Caroline A. Nebhan MD, PhD and her colleagues published their research in Nature Reviews Clinical Oncology on the implications of long-term toxicity in immune checkpoint inhibitors. Their work found the development of immune-checkpoint inhibitors (ICIs) has heralded a new era in cancer treatment, enabling the possibility of long-term survival in patients with metastatic disease, and providing new therapeutic indications in earlier-stage settings. As such, characterizing the long-term implications of receiving ICIs has grown in importance. An abundance of evidence exists describing the acute clinical toxicities of these agents, although chronic effects have not been as well catalogued. Nonetheless, emerging evidence indicates that persistent toxicities might be more common than initially suggested. While generally low-grade, these chronic sequelae can affect the endocrine, rheumatological, pulmonary, neurological and other organ systems. Fatal toxicities also comprise a diverse set of clinical manifestations and can occur in 0.4–1.2% of patients. This risk is a particularly relevant consideration in light of the possibility of long-term survival. Finally, the effects of immune-checkpoint blockade on a diverse range of immune processes, including atherosclerosis, heart failure, neuroinflammation, obesity and hypertension, have not been characterized but remain an important area of research with potential relevance to cancer survivors. In this Review, we describe the current evidence for chronic immune toxicities and the long-term implications of these effects for patients receiving ICIs. Read more here

 

Kennady Bullock, BS (Richmond Lab)
Kennady’s first author paper was published in Cancers in December of 2021. This review explores the immune suppressive role of myeloid-derived suppressor cells (MDSCs). MDSC’s are a heterogeneous population of cells derived from immature myeloid cells. Influx of these cells into the tumor microenvironment or pre-metastatic niche is often associated with poor response to cancer therapy, including immunotherapy, in various tumor types. The C-X-C chemokine receptor 2 (CXCR2) signaling axis plays a key role in the migration of immunosuppressive MDSCs into the tumor microenvironment (TME) and the pre-metastatic niche. MDSCs impede the efficacy of immunotherapy through a variety of mechanisms.
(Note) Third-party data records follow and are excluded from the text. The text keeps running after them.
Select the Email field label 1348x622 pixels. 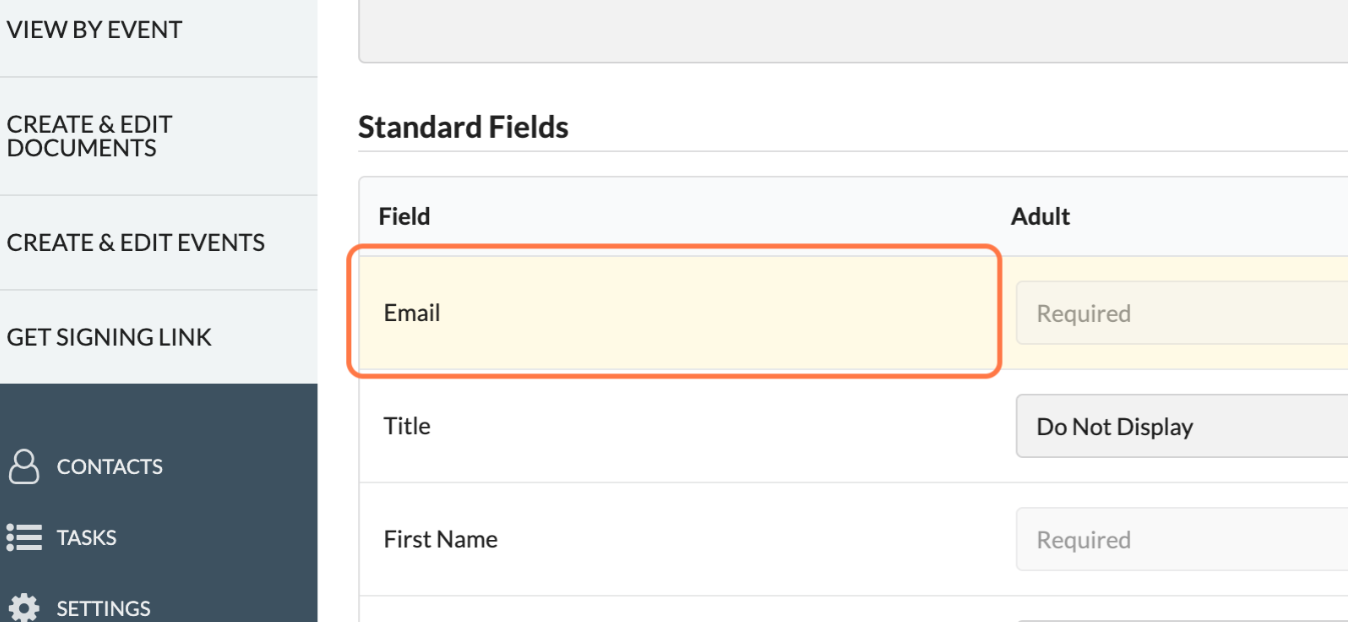tap(412, 313)
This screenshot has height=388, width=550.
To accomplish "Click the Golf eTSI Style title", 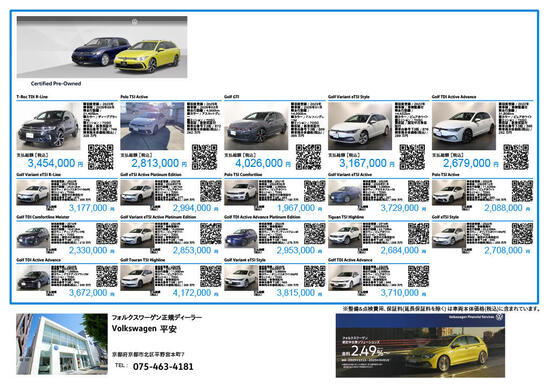I will pyautogui.click(x=445, y=217).
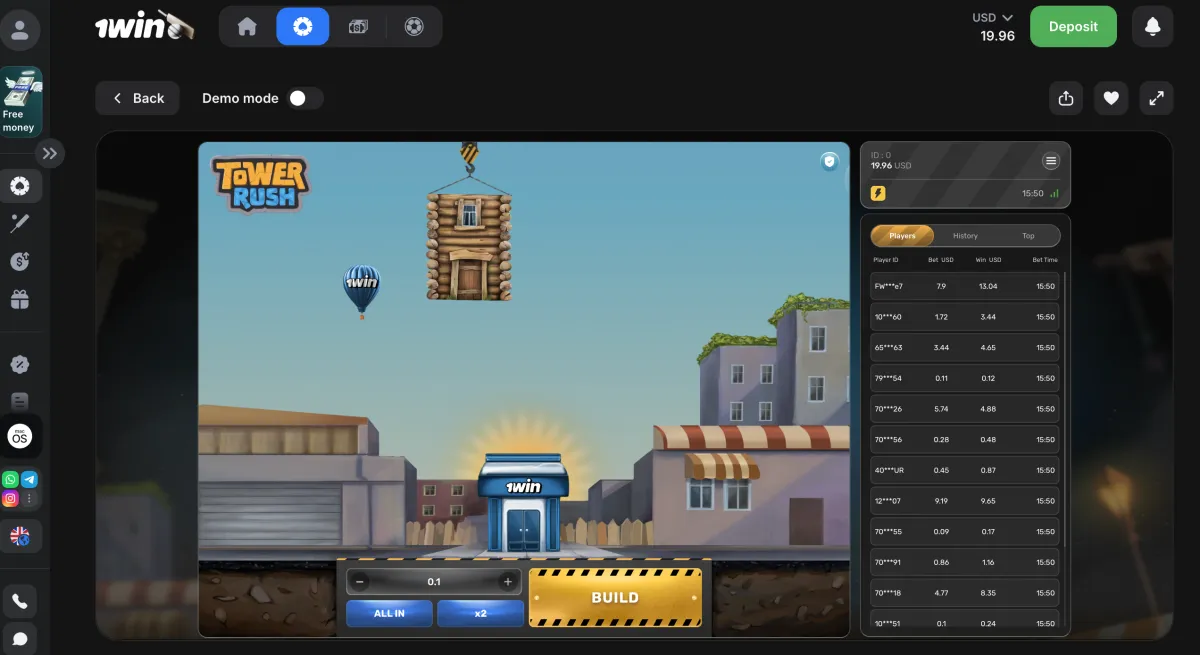Increase bet amount with plus button
Image resolution: width=1200 pixels, height=655 pixels.
(x=508, y=582)
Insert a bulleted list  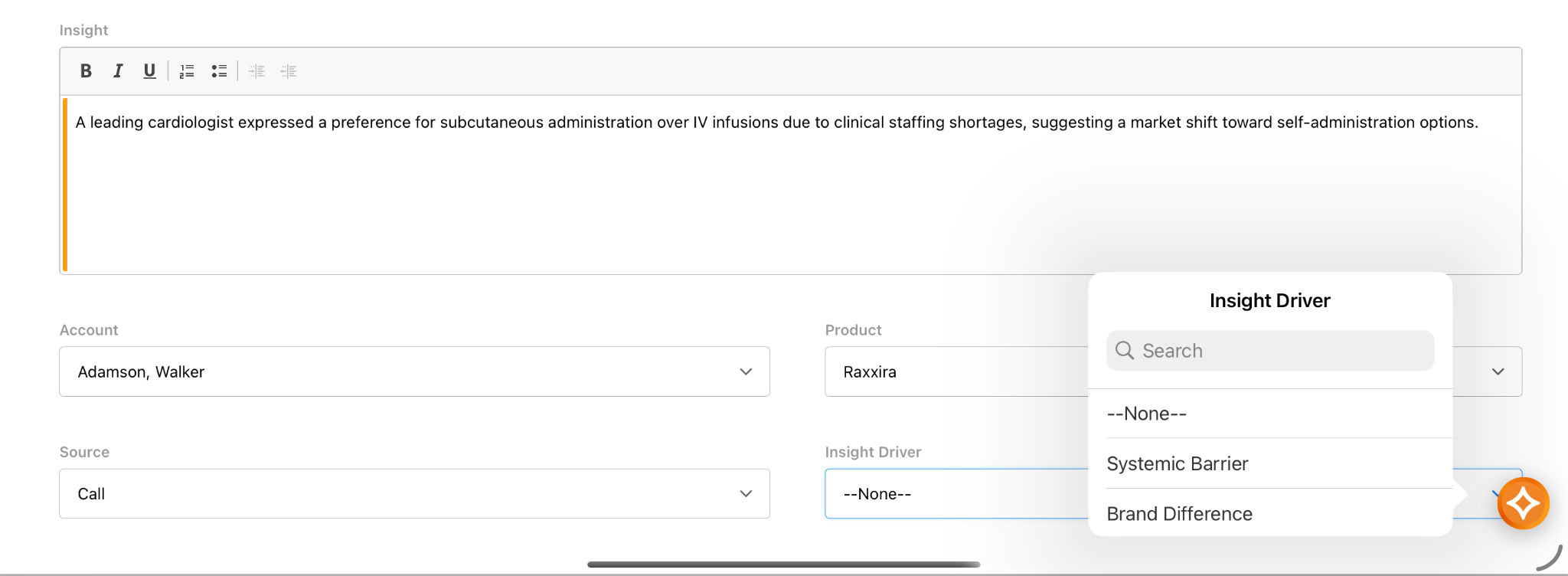click(x=219, y=71)
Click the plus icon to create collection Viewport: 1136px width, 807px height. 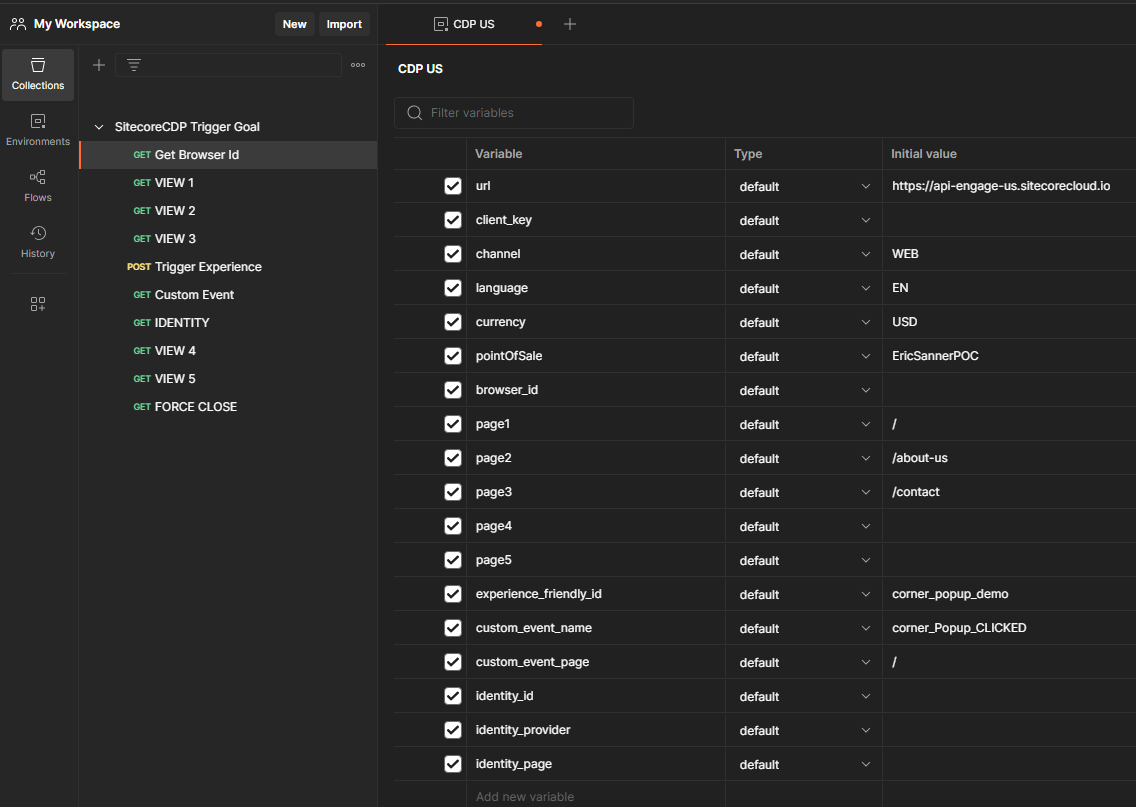click(99, 65)
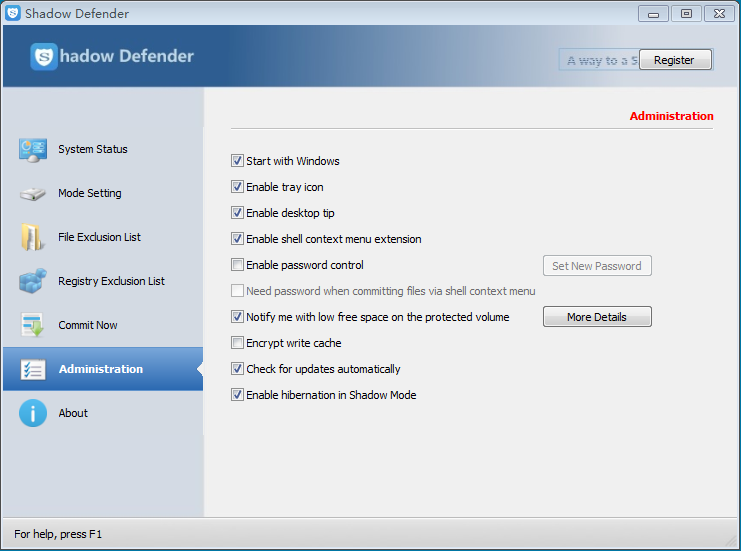The image size is (741, 551).
Task: Click the System Status monitor icon
Action: click(x=33, y=150)
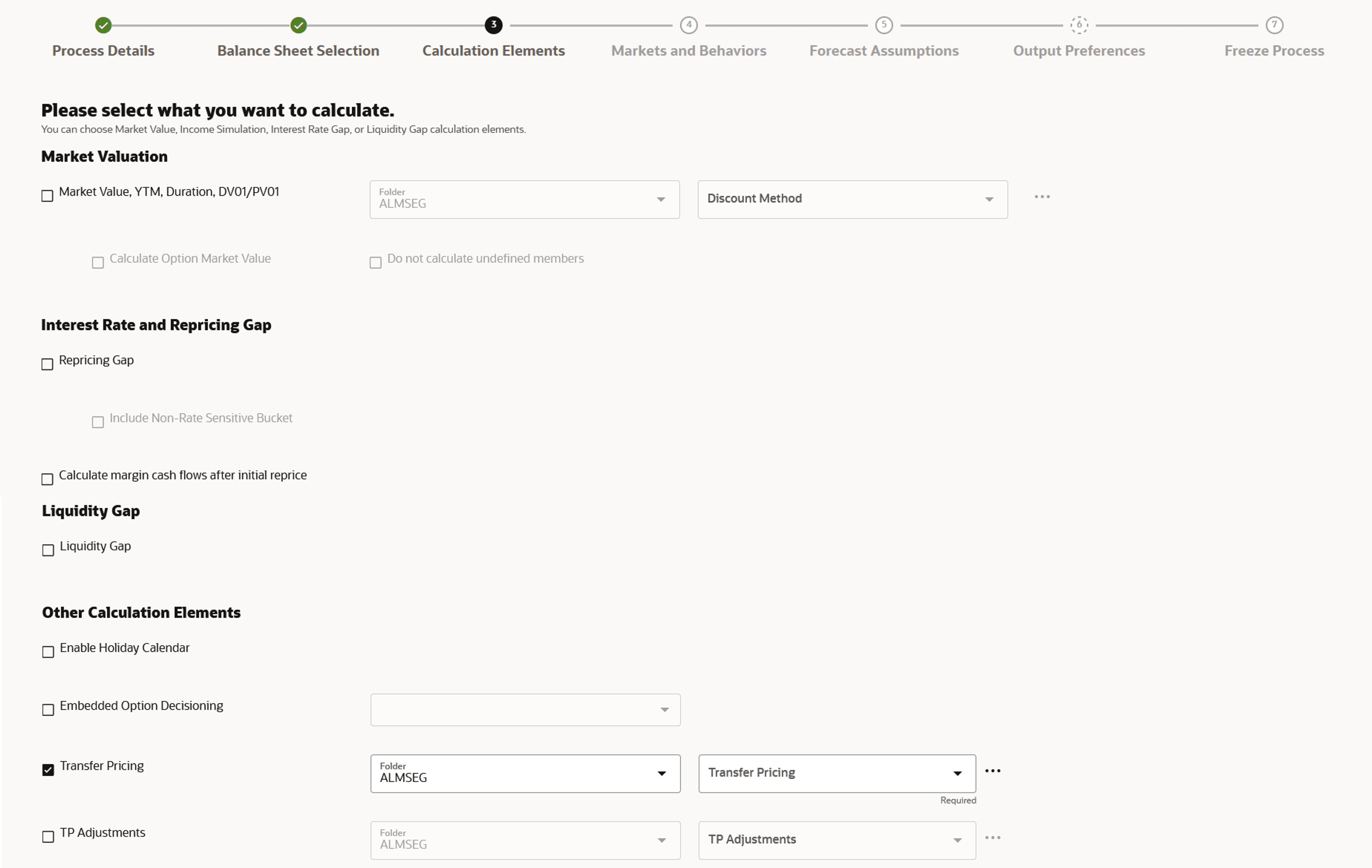
Task: Click the green checkmark Process Details step icon
Action: click(x=103, y=25)

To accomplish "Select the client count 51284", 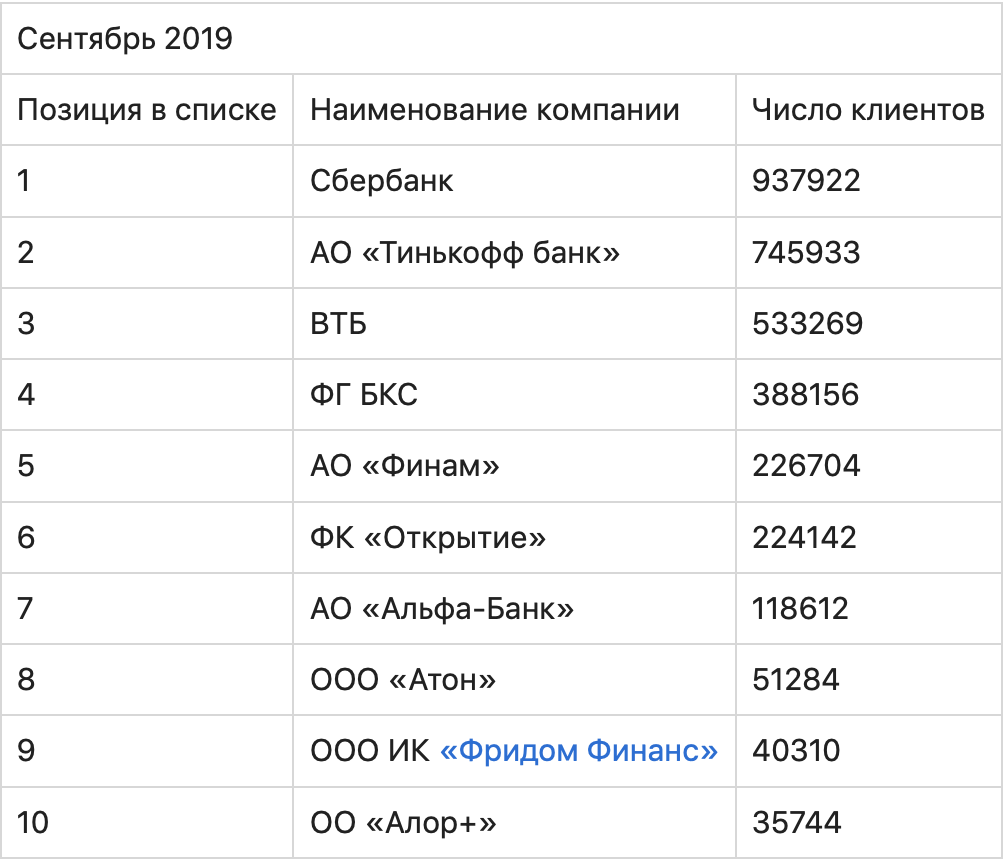I will (x=796, y=680).
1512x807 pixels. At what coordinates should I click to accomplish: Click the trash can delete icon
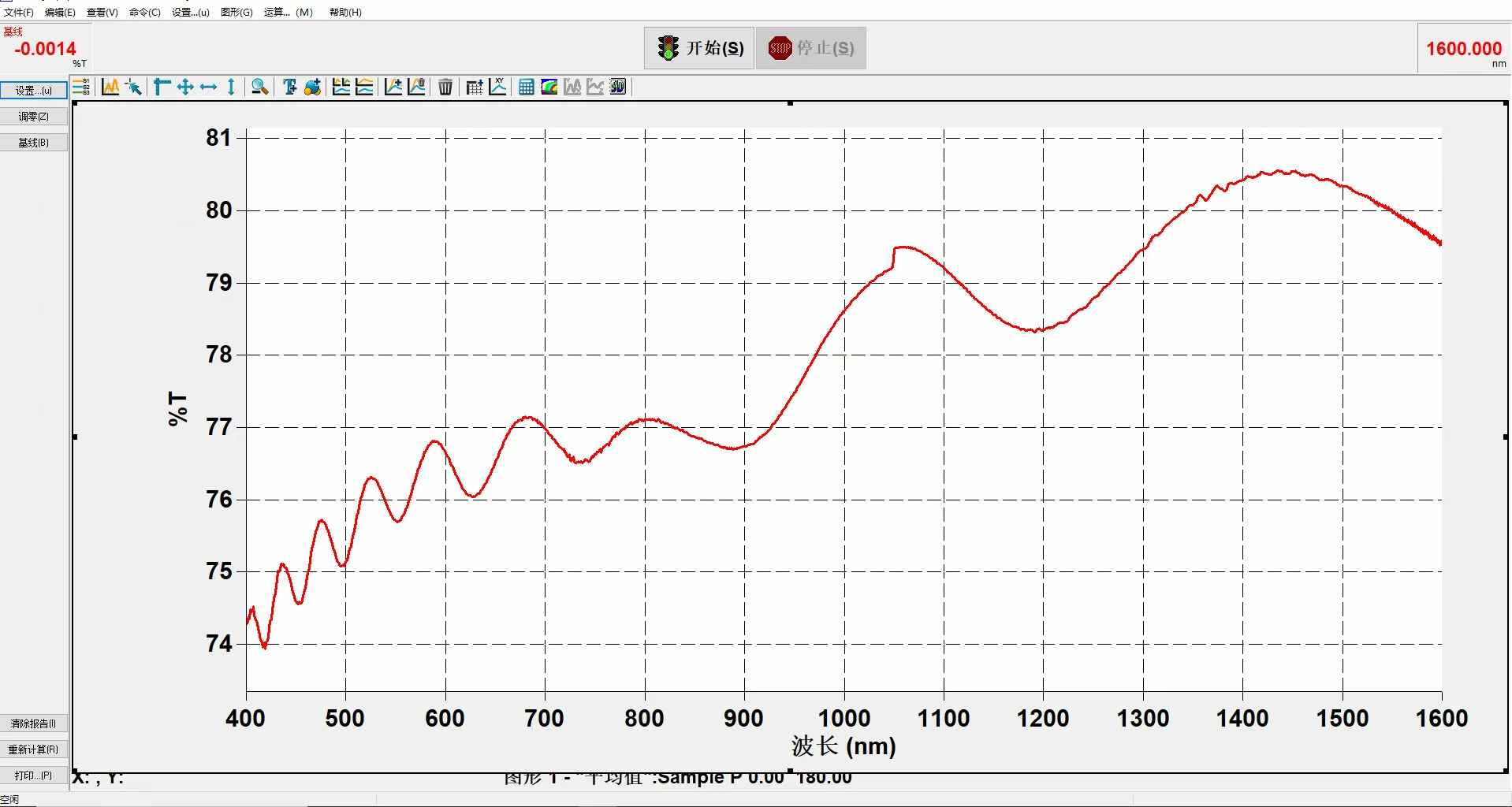point(445,87)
Efforts to target MDSCs by blocking CXCR2 is an active area of research for improving existing and novel immunotherapy strategies. As immunotherapies gain approval for a wider array of clinical indications, it will become even more important to understand the efficacy of inhibition of CXCR2 in combating immunotherapy resistance at different stages of tumor progression. Please enjoy the complete article here.

 

Kensey Bergdorf Smith, PhD published her first author paper in the April 2022 edition of  Cancers (Base). Her research studies the Anaplastic thyroid carcinoma (ATC) is the most aggressive endocrine neoplasm, with a median survival of just four to six months post-diagnosis. Even with surgical and chemotherapeutic interventions, the five-year survival rate is less than 5%. Although combination dabrafenib/trametinib therapy was recently approved for treatment of the ~25% of ATCs harboring BRAFV600E mutations, there are no approved, effective treatments for BRAF-wildtype disease. Herein, we perform a screen of 1525 drugs and evaluate therapeutic candidates using monolayer cell lines and four corresponding spheroid models of anaplastic thyroid carcinoma. We utilize three-dimensional culture methods, as they have been shown to more accurately recapitulate tumor responses in vivo. These three-dimensional cultures include four distinct ATC spheroid lines representing unique morphology and mutational drivers to provide drug prioritization that will be more readily translatable to the clinic. Using this screen, we identify three exceptionally potent compounds (bortezomib, cabazitaxel, and YM155) that have established safety profiles and could potentially be moved into clinical trial for the treatment of anaplastic thyroid carcinoma, a disease with few treatment options.

 

“Proximity of immune and tumor cells underlies response to BRAF/MEK-targeted therapies in metastatic melanoma patients” Feb. 24, 2022. by Sarah E. Glass

Although targeted therapies have been developed for melanoma patients, tumor progression eventually results. Understanding characteristics of melanoma associated with treatment resistance is important for prolonging therapy effectiveness.

In a retrospective study of patients treated with BRAF and/or MEK inhibitors, Chi Yan, PhD, Ann Richmond, PhD, and colleagues discovered an association between tumor progression and an increase in melanoma cells bearing SOX10, a protein required for melanoma tumor growth.

Reporting in the journal npj Precision Oncology, the researchers found a close physical association of SOX10+ melanoma cells with CD8+ T cells correlated with shorter progression-free survival of patients treated with BRAF/MEK inhibitors.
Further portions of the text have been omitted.